« On est passé du tout génétique à l’expression des gènes en fonction de l’environnement », a dit en ouverture de l’audition publique le député Jean-Yves Le Déaut, président de l’OPECST, et professeur de biochimie. Cet essor de l’épigénétique conduit à repenser le biologique et le fonctionnement du vivant. « C’est un virage, une rupture scientifique très importante », analyse le Pr Thierry Lang* (INSERM-Toulouse 3). La binarité de l’inné et l’acquis, de la nature et de la culture, ou de l’intérieur et de l’extérieur devient caduque, cédant la place à des trios : génome, épigénome, environnement, ou santé, environnement, social.
« Il faut penser l’environnement du gène au pluriel », exhorte Jean-Claude Ameisen, président du comité consultatif national d’éthique.
Une connaissance parcellaire
Sur le plan scientifique, la connaissance de l’épigénétique est lacunaire. L’obésité, avec ses causes génétiques, qui joueraient à 30 ou 40 %, et environnementales, responsables à 70 %, interroge encore, illustre le Pr Claudine Junien (Académie de médecine/INRA). Autre champ de recherche, le poids des facteurs environnementaux sur les périodes de développement de l’homme, notamment la première enfance, voire le fœtus. L’organisation mondiale de la santé (OMS) a lancé en 2010 l’initiative « 1000 premiers jours », reprise en France par l’ONG SF-DOHaD (origines développementales de la santé), présidée par le Pr Junien. « Au cours de la gestation, lorsqu’il y a un épisode de sous-nutrition du fœtus, on observe de nouvelles marques épigénétiques », explique la généticienne à titre d’exemple. Similairement, « l’interaction d’un certain stress dans l’enfance lors d’une fenêtre particulière sur un certain gène peut provoquer une méthylation d’un allèle spécifique et conduire plus tard à un état de stress post traumatique (PTSD) », poursuit le Pr Junien. Mais les liens de causalité sont difficiles à établir. « Il y a une dynamique des marques ; elles ne sont pas toutes réversibles », précise-t-elle.

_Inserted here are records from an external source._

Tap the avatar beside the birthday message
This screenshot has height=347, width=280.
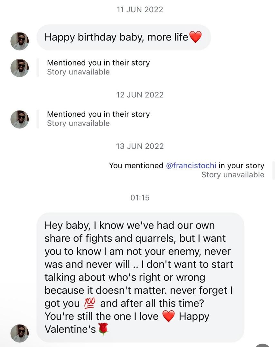20,41
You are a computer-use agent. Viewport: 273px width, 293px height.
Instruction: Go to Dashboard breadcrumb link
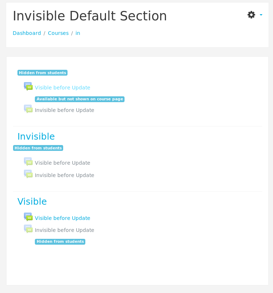click(27, 33)
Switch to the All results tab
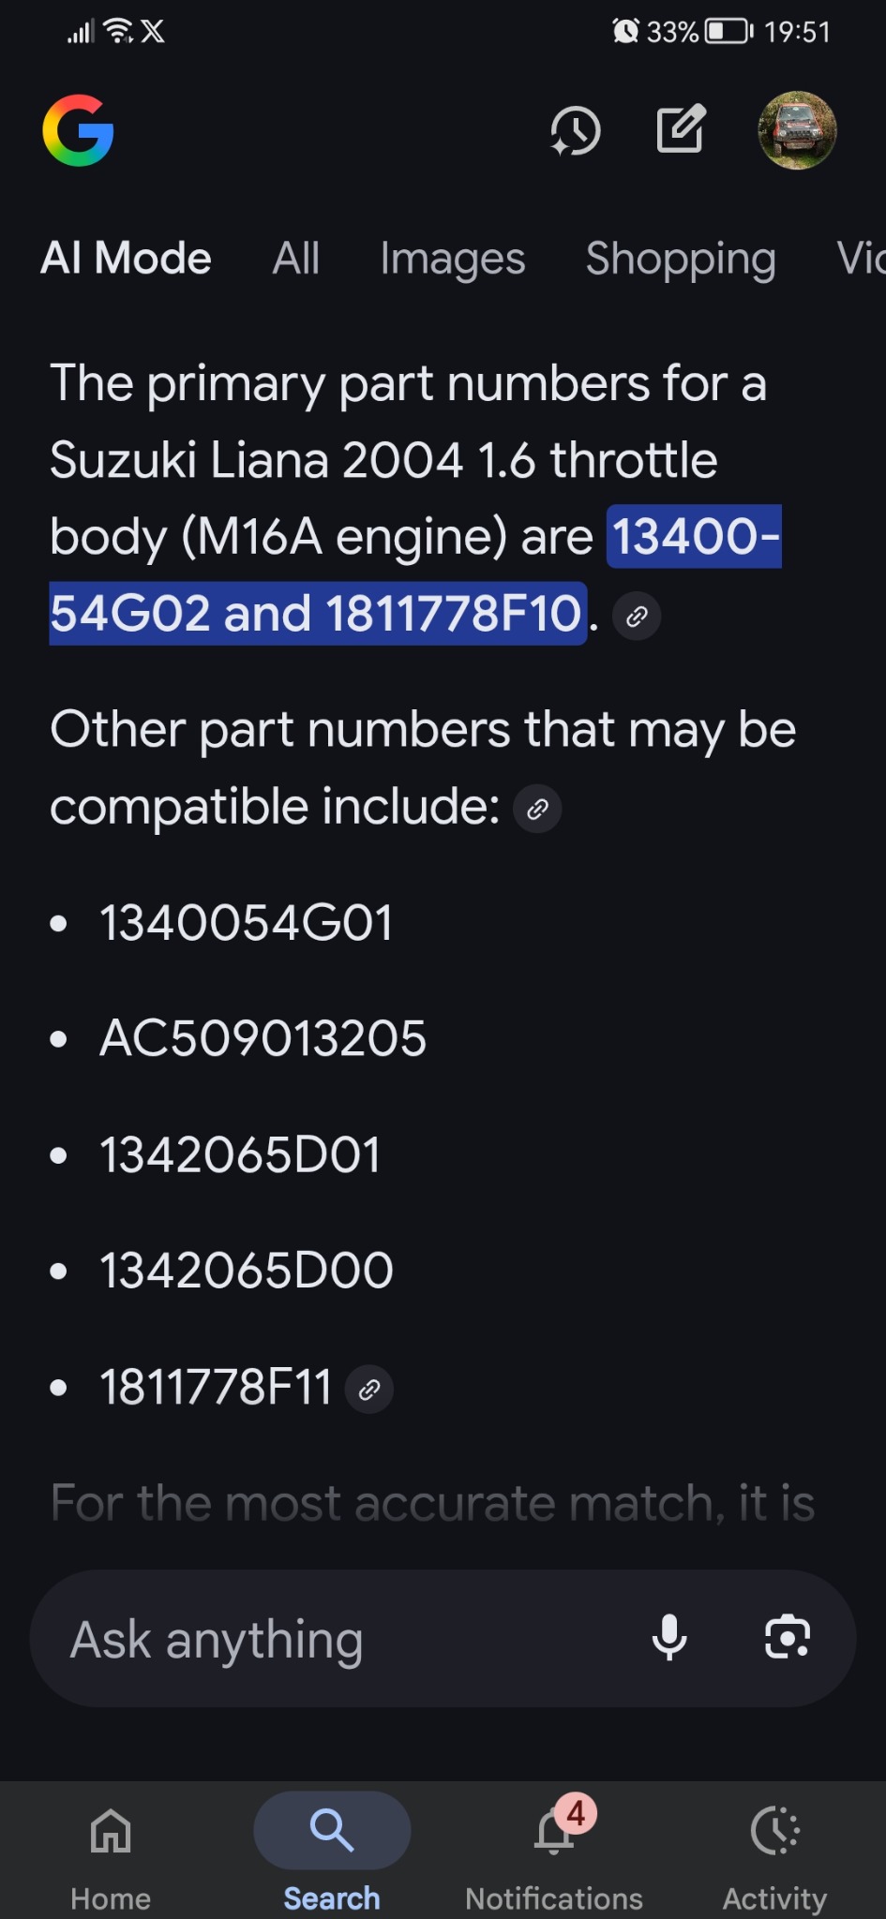This screenshot has height=1919, width=886. (296, 259)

Malgré ces inconnues, l’épigénétique donne un éclairage différent à ce que l’on sait par ailleurs, via l’épidémiologie notamment : qu’il y a un gradient social de la santé, « une incorporation biologique du social : l’expérience pénètre sous la peau », dit le Dr Cyrille Delpierre, coordinateur du projet IBIS (incorporation biologique et inégalités sociales de santé). « Les mécanismes de l’épigénétique contribuent à expliquer le lien entre le social et le biologique, et remettent dans la balance le poids des environnements », déclare le chercheur.
Approche probabiliste et populationnelle
Ces progrès de la recherche enjoignent à repenser les politiques publiques. La France en a pris note. Le projet de loi de modernisation de notre système de santé intègre la notion d’exposome*, consacre un chapitre entier à la prévention et se soucie de la démocratie sanitaire. Le bisphénol A est interdit dans les biberons depuis 2010, et dans tout contenant alimentaire depuis 1er janvier 2015. Et les phtalates ne sont plus autorisés dans le matériel de néonatalogie depuis juillet dernier.
Mais la réflexion éthique ne doit pas s’arrêter en chemin. « Le concept d’exposome est encore trop centré sur l’individu », souligne Jean-Claude Ameisen. Dans une perspective réductrice, l’épigénétique glisse vers la prévention seulement individuelle, pour le meilleur (médecine personnalisée, thérapies ciblées) et le pire, la stigmatisation et la culpabilisation (en particulier, des mères). Sans parler du risque d’aggraver les inégalités sociales de santé.
Les chercheurs appellent plutôt à conjuguer l’épigénétique à l’épidémiologie pour agir en santé publique, dans une approche probabiliste et populationnelle. Concrètement, cela doit se traduire par des politiques de prévention précoce, avec prise en compte de la spécificité de certaines situations de vulnérabilité. Face à l’importance cruciale de la toute première enfance, « il y a une négligence de l’enfance dans notre pays », constate le Pr Thierry Lang. « Au-delà de la cohorte Elfe, il n’y a aucune unité de recherche sur le développement de l’enfant et de l’adolescent normal », déplore-t-il, signalant également les difficultés de la protection maternelle et infantile.
Enfin, l’épigénétique nous interroge sur la justice et la responsabilité au sein et entre les générations. « Il faut réintroduire une responsabilité politique et collective par rapport aux environnements. Le modèle de justice doit être multifactoriel, intra et inter-générationnel, et envisager tous les aspects de l’existence », invite Caroline Guibet-Lafaye (CNRS, Centre Maurice Halbwachs).